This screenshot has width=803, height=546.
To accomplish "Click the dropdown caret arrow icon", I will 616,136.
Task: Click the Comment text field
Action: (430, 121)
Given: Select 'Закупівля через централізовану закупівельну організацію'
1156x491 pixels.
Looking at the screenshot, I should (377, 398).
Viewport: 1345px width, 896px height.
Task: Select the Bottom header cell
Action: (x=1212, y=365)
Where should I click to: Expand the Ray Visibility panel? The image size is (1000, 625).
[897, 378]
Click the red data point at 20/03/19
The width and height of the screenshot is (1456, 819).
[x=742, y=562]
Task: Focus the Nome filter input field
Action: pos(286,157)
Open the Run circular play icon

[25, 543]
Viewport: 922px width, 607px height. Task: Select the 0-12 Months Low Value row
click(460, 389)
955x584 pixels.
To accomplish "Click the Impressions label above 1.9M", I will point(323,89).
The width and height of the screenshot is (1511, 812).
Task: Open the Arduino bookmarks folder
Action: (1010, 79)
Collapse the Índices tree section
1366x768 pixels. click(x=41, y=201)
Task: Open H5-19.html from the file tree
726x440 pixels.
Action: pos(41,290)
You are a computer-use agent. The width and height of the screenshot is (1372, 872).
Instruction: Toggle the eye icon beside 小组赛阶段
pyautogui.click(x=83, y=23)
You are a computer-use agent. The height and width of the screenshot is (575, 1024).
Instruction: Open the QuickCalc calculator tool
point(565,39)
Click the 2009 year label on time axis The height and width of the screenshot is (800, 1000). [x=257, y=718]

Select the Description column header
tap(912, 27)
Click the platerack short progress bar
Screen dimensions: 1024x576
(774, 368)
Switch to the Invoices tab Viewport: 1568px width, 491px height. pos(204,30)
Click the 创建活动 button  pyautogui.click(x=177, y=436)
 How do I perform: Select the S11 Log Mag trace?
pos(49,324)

☆ ☆ ☆ ☆ ☆

== GIVEN TASK ==
Rewrite all of the data above, changing each "Instruction" to "Goal" and keeping every other character the same.

== ANSWER TO THIS PROBLEM ==
This screenshot has width=803, height=546.
To accomplish "Click the dropdown caret arrow icon", I will 616,136.
Task: Click the Comment text field
Action: (430, 121)
Given: Select 'Закупівля через централізовану закупівельну організацію'
1156x491 pixels.
Looking at the screenshot, I should (377, 398).
Viewport: 1345px width, 896px height.
Task: Select the Bottom header cell
Action: (x=1212, y=365)
Where should I click to: Expand the Ray Visibility panel? The image size is (1000, 625).
[897, 378]
Click the red data point at 20/03/19
The width and height of the screenshot is (1456, 819).
[x=742, y=562]
Task: Focus the Nome filter input field
Action: pos(286,157)
Open the Run circular play icon

[25, 543]
Viewport: 922px width, 607px height. Task: Select the 0-12 Months Low Value row
click(460, 389)
955x584 pixels.
To accomplish "Click the Impressions label above 1.9M", I will point(323,89).
The width and height of the screenshot is (1511, 812).
Task: Open the Arduino bookmarks folder
Action: (1010, 79)
Collapse the Índices tree section
1366x768 pixels. click(x=41, y=201)
Task: Open H5-19.html from the file tree
726x440 pixels.
Action: pos(41,290)
You are a computer-use agent. The width and height of the screenshot is (1372, 872).
Goal: Toggle the eye icon beside 小组赛阶段
pyautogui.click(x=83, y=23)
You are a computer-use agent. The height and width of the screenshot is (575, 1024).
Goal: Open the QuickCalc calculator tool
point(565,39)
Click the 2009 year label on time axis The height and width of the screenshot is (800, 1000). [x=257, y=718]

Select the Description column header
tap(912, 27)
Click the platerack short progress bar
Screen dimensions: 1024x576
(774, 368)
Switch to the Invoices tab Viewport: 1568px width, 491px height. pos(204,30)
Click the 创建活动 button  pyautogui.click(x=177, y=436)
 How do I perform: Select the S11 Log Mag trace?
pos(49,324)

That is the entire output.